Sólo cuando Tomás y Mercedes se iban, uno de ellos se atrevió a murmurar:
— No vas a llegar muy lejos, compadre.
— Y no llegaste–dijo Lituma-. Voy a dormirme, Tomasito, ya tengo sueño y tu cuento me aburrió.
— Me voy bien armado para defenderme–lo cortó Carreño.
— ¿Qué está pasando aquí? — dijo, detrás de él, el chofer.
— Nada, nada, ya nos vamos.
— ¿Cómo que nada? — lo oyó exclamar-. Pero, quién es usted, por qué…
— Calma, calma, no va contigo, no te va a pasar nada–dijo el muchacho, empujándolo afuera.
Los pasajeros habían bajado del Dodge y rodeaban a Mercedes, comiéndosela a preguntas. Ella movía las manos y la cabeza medio histérica: «No sé, no sé».
Carreño tiró al asiento del Dodge las metralletas y las pistolas de los dos hombres del puesto e indicó al chofer que se instalara en el volante. Tomando a Mercedes del brazo, la obligó a subir al automóvil.
— ¿Nos va a dejar aquí? — se indignó la señora de las quejas.
— Los recogerá alguien, no se preocupen. No pueden venir conmigo, los creerían mis cómplices.
— Para eso, déjame a mí también con ellos–protestó el chofer, ya sentado en el volante.
— ¿Y para qué diablos te llevaste al chofer? — bostezó Lituma-. ¿No te bastaba Mercedes como compañía?
— Ni mi mujer ni yo sabemos manejar–le explicó Carreño-. Parte de una vez y métele la pata al acelerador a fondo.
Segunda parte
VI
— Bueno, ahora creo que me puedo ir–dijo el cabo Lituma, calculando que si partía de inmediato llegaría a Naccos antes del anochecer.
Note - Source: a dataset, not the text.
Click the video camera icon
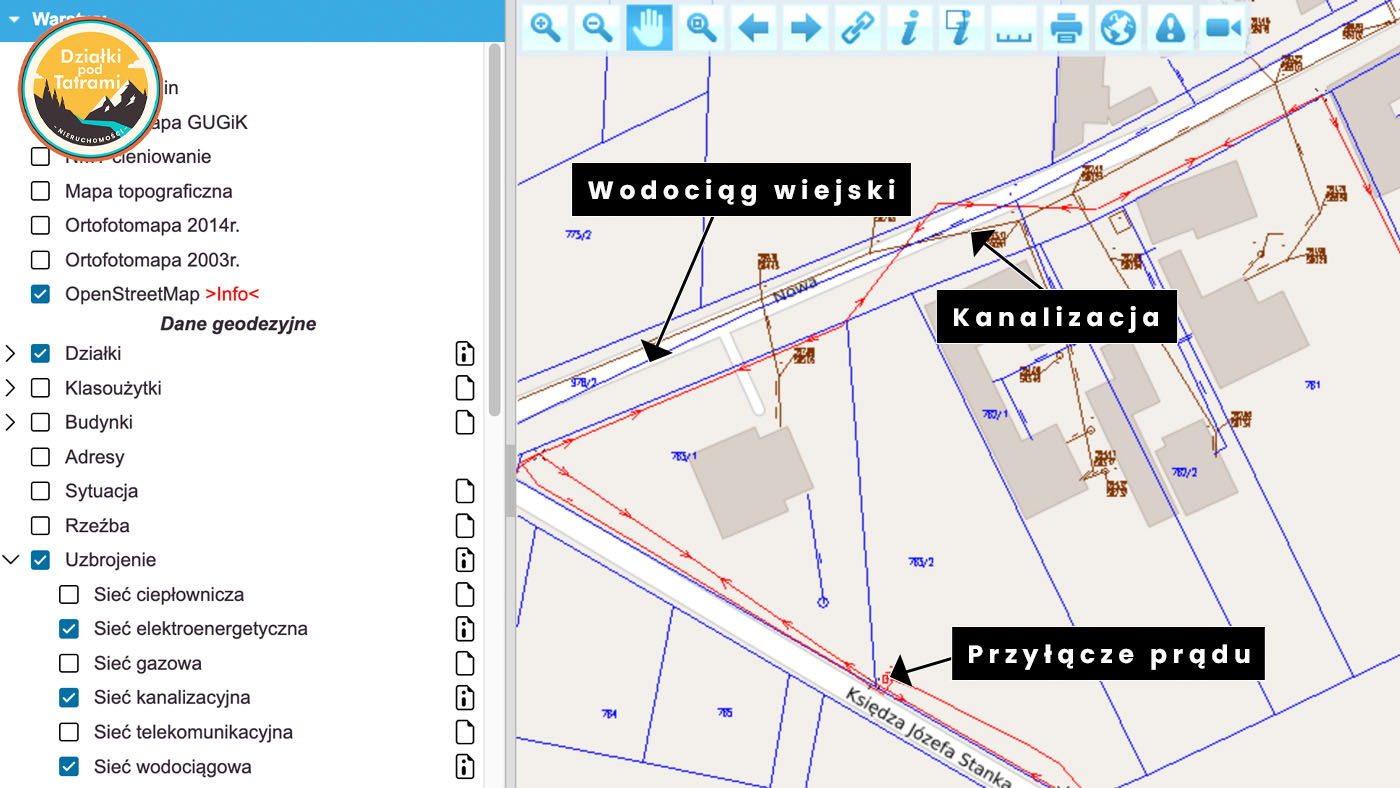 coord(1222,27)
— De ninguna manera, mi amigo–lo atajó, levantando dos manos cordiales, el ingeniero alto y rubio que había sido tan amable con él desde que pisó La Esperanza-. La noche lo puede coger en el camino y no se lo recomiendo. Usted se queda a comer y a dormir aquí y mañana tempranito Francisco López lo lleva de vuelta a Naccos en el jeep.
El ingeniero morenito, al que decían Pichín, también insistió y Lituma no se hizo de rogar mucho para quedarse una noche más en la mina. Porque, cierto, era imprudente viajar a oscuras por estas soledades, y porque, de ese modo, tendría ocasión de ver y oír un poco más al gringo ese de visita en La Esperanza, un explorador o algo así. Desde que lo vio, lo tenía fascinado. Llevaba unas barbas y unos cabellos alborotados y tan largos como Lituma sólo había visto en ciertas estampas de profetas y apóstoles bíblicos, o como los llevaban algunos locos o mendigos semidesnudos por las calles de Lima. Pero éste no tenía nada de loco; era un sabio. Aunque sencillo y amistoso, con aire de ciudadano de las nubes extraviado en la tierra, y totalmente indiferente -¿inconsciente? — al peligro que había corrido en la mina con la incursión de los terrucos. Los ingenieros le decían el Profe y a ratos Escarlatina.